The more closely that these trends were analyzed—congressional district by congressional district, ward by ward—the more attainable that prospect appeared. The larger the Negro population in a particular district or ward, the larger had been Eisenhower’s margin of gain between his two elections. The heart of New York’s Negro population, for example, was the city’s Sixteenth Congressional District: Harlem. And in Harlem, where once a Republican presidential candidate counted himself lucky if he received 10 percent of the vote, Eisenhower had received 17 percent in 1952 and 34 percent in 1956. In Illinois’s First Congressional District—Chicago’s South Side—his share had increased from 25 percent to 36 percent. And “even a 50–50 break in the up-to-now heavily Democratic Negro vote might well push key doubtful states into the Republican column,” Scammon concluded. The Democrats might then be denied the White House until some new major adjustment of American political forces shifted the balance their way.”
And, strategists saw, a key reason for the Republican trend among African-American voters remained: the Democrats’ control of Capitol Hill. “The Negro voter by and large appears convinced that it is the Democrats who prevent any legislative help in his race’s striving for a better share in American democracy,” the Atlantic Monthly reported. “The Negro voter, and the white voter, too, who feels strongly on the subject, sees only Mississippi Senator Eastland blocking the door of his powerful Judiciary Committee and backed by Southern Democrats determined to filibuster any civil rights legislation.” NAACP lobbyist Clarence Mitchell, speaking to NAACP
branches across the country during the 1956 campaign, had said that a heavy Negro vote for Republicans “would automatically eliminate twenty-one Southern chairmen from the key committee posts they now hold.” Campaigning in Harlem, Vice President Richard Nixon had told audiences that civil rights legislation “cannot pass … as long as the filibuster exists in the Senate.” (He also said that if Eisenhower was elected, “we are going to have performance on civil rights, not just promises,” because Eisenhower “is going to have a vice president who opposes the filibuster.”) The effectiveness of such pleas had been documented in the upsurge in the GOP vote in Harlem. Said Mitchell after the campaign: “Seldom in the long political history of our country has a man been so helpful in defeating members of his own party as Eastland.” Democrats knew Mitchell was right. Returning to Washington from Oregon, where he and his wife, Maurine, had made more than 350 speeches urging the re-election of Wayne Morse, Richard Neuberger said that although “less than two percent of Oregon’s population is colored,” “we are continually confronted with the charge that a vote for Senator Morse … was a vote to continue Senator Eastland as chairman of the Senate Judiciary Committee….”

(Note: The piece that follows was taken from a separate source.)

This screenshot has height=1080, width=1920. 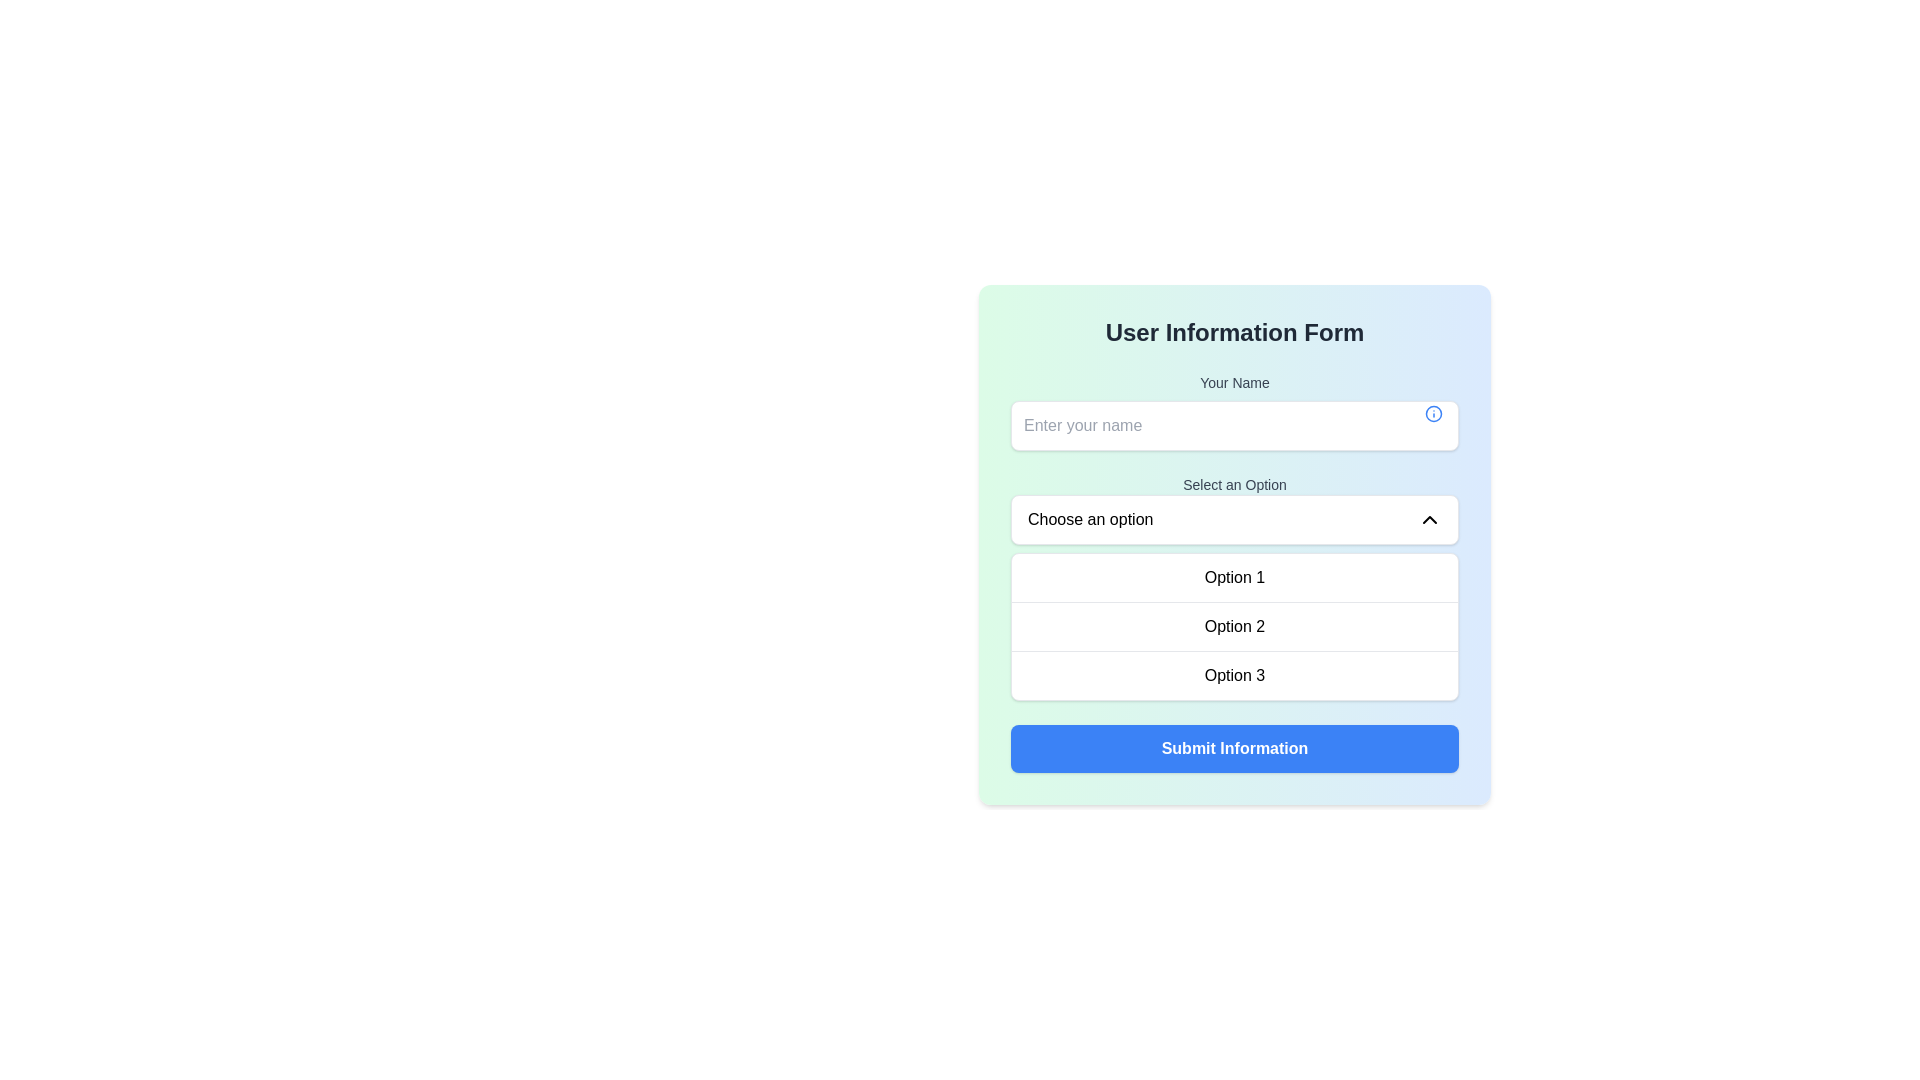 I want to click on the text label 'Option 3' within the selectable list in the dropdown menu, which is the third item below 'Option 2', so click(x=1233, y=675).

There was a further disturbing note for Democrats. The concentration of northern Negro voters in the cities’ ghetto wards, together with gerrymandering that kept the Negro vote confined to those wards, meant that the shift in that vote toward the GOP had not yet been heavily felt in elections below the presidential level. But, as U.S. News & World Report said, if the shift continues, “it could affect the choice” of aldermen, city councilmen, and scores of House members. “This kind of political fallout in Negro precincts is causing major recalculations of party strength all over America.”